In 2002, I tried in vain to obtain a group tour of the venerable Okocim (oh-koh-cheem) brewery in southern Poland. My specific request was to be shown the method of making the world-renowned Porter, but they were evasive and essentially having none of it. A short time thereafter, Okocim Porter no longer was available, the brewery’s expansive overlords at Carlsberg apparently having deemed niche specialization a rogue concept.
We settled for a tour of another traditional Polish brewery near Krakow, Heineken-owned Zywiec (zhiv-yets), and duly enjoyed a marvelous walkabout followed by a gratis three-course local feast at the hospitality room accompanied by bottomless mugs of the various golden lagers produced by the brewery.
Ominously, what was omitted during our visit to Zywiec subsequently told a sad story about corporate priorities similar to that of Okocim’s.
My stated aim -- our preference to learn the methods used to brew the justifiably famous Zywiec Porter -- was completely ignored in favor of repeated explanations about modern industrial brewing techniques and the company's many golden lagers, and when I learned that Zywiec Porter (supposedly) was being brewed in the “old” brewhouse and asked if we could have a look, this, too, was brushed off as quite impossible.
Afterward in the lovely tap room, someone eventually found a couple of cases of bottled Porter, but only after prodding … and in the off-premise shop, there was none at all, although the shelves sagged with the weight of slickly contrived souvenir wearables and tall cans of Mocne.

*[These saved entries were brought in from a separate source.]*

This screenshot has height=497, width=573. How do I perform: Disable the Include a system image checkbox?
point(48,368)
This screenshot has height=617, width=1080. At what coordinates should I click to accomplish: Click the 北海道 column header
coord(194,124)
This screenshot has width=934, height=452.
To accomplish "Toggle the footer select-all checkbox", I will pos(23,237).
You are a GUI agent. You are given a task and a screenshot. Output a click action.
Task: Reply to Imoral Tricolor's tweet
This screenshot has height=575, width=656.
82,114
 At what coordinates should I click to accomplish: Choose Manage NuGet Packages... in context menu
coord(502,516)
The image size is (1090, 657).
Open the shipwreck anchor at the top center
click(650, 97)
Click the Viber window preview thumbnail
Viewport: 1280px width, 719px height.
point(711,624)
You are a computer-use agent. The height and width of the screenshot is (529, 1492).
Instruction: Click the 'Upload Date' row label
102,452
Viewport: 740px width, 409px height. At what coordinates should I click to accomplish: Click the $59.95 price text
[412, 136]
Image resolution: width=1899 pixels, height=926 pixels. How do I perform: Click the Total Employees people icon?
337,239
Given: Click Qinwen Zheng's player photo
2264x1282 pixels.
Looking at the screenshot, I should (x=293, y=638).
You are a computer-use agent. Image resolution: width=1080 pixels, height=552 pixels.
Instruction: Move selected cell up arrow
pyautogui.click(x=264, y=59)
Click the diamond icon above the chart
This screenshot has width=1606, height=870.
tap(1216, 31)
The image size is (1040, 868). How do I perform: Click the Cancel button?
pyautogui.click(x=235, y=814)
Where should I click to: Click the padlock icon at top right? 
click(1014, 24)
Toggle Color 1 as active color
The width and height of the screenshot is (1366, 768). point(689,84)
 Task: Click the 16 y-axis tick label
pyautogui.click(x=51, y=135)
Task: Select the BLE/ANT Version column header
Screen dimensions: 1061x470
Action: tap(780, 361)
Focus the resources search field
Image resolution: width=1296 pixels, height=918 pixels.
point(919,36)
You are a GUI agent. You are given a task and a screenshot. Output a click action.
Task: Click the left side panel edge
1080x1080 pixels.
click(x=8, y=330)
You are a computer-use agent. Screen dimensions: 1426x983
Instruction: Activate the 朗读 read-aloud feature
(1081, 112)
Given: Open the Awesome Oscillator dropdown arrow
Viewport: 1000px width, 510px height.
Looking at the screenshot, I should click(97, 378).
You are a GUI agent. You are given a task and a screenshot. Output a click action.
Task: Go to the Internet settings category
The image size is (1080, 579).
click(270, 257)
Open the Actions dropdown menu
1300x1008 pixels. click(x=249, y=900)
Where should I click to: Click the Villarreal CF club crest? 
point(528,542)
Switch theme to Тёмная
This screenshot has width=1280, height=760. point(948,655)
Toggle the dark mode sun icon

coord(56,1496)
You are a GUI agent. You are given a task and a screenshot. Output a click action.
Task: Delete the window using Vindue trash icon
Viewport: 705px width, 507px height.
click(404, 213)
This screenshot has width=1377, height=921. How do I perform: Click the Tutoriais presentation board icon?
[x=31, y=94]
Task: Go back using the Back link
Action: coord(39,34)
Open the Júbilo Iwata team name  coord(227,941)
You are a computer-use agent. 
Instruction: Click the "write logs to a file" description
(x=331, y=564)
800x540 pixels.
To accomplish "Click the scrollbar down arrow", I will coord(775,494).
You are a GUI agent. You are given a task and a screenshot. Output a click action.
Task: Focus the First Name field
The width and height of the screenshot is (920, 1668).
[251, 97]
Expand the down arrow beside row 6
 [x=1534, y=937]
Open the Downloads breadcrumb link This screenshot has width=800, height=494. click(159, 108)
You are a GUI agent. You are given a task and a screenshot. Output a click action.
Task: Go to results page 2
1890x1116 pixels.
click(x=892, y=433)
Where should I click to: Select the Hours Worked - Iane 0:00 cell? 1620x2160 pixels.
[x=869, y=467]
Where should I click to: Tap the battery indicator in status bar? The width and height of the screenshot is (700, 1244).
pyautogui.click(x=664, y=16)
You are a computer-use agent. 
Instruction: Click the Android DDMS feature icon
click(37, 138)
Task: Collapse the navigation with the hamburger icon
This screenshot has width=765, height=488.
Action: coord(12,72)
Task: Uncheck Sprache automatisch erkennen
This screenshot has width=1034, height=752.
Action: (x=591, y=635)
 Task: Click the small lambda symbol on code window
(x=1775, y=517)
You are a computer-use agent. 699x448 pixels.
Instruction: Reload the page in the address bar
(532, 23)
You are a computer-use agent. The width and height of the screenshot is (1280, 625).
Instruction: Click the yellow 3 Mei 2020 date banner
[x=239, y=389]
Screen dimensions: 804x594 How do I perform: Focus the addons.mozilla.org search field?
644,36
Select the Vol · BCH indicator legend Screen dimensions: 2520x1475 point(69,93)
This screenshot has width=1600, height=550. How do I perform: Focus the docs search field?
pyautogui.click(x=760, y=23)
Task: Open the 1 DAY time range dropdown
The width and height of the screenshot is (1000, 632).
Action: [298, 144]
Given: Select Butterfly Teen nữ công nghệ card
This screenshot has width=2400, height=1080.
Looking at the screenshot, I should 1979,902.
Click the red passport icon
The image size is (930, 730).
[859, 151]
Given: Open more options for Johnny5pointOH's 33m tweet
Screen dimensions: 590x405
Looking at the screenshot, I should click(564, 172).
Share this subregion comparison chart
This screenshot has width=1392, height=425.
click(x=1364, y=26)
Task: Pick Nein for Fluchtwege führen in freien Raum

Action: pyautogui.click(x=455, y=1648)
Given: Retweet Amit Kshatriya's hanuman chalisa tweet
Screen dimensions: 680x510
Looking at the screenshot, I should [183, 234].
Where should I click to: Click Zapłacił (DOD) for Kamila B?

That’s Polish for “malt liquor.”
Unsurprisingly, Zywiec Porter soon went the way of Okocim Porter. I can't determine if the brewery stopped making it entirely, although there was a period of at least two years when references to the Porter disappeared from the Zywiec website, and even if it were still being brewed, exports apparently ceased.
And so, at a time when elegant, world-class beers like these were being sought by free-spending aficionados worldwide, they became utterly invisible.
The answer lies in something that is revealed – often under duress – to people who hold their noses long enough to visit big brewing companies.
When the stated aim of a brewery is to supply mass quantities of marketable golden lager for the maximum profit, its brewing system can be used more efficiently by high-gravity brewing, which simply means brewing one batch of high-gravity beer and then diluting it with water into a volume two or three times that of the original.
Zywiec’s contemporary corporate pride in showing off its state-of-the-art, command deck of the Enterprise brewhouse is centered on the system’s ability to churn out huge quantities of diluted lager with the minimum of overheard, i.e., workers on the payroll. The money saved is spent on carefully researched, saturation advertising for the otherwise taste-alike products speeding away from the loading dock.
“Prestige” or “specialty” products like the two Baltic Porters I’ve mentioned are the prime casualties of this approach.
Why, then, has Okocim Porter returned?
I don’t know. The Chicago-based American importer of Okocim is the Stanley Stawski company, one with remarkably long ties to Polish beer and mead, and when I spoke with them two years ago, optimism was expressed that a deal could be arranged for export-only shipments of Porter.
Perhaps also a rapidly maturing Polish domestic market might prove to offer up-sale opportunities for niche beers.
My good friend “Big” Kim Andersen, a native of Copenhagen, has chronicled Carlsberg’s recent and much appreciated additions of unique, creative beers to its list of offerings in Denmark.
Any or all of these conjectures may be true, and what’s more, a quick web search has just revealed another importing company (Silesia) specializing in Eastern European products and announcing a “new and welcome” selection.
Available only in Arizona? That’s a start, at least.
Note: Blogger is being crazily unresponsive with photos today. When the photo is accepted, it will be posted.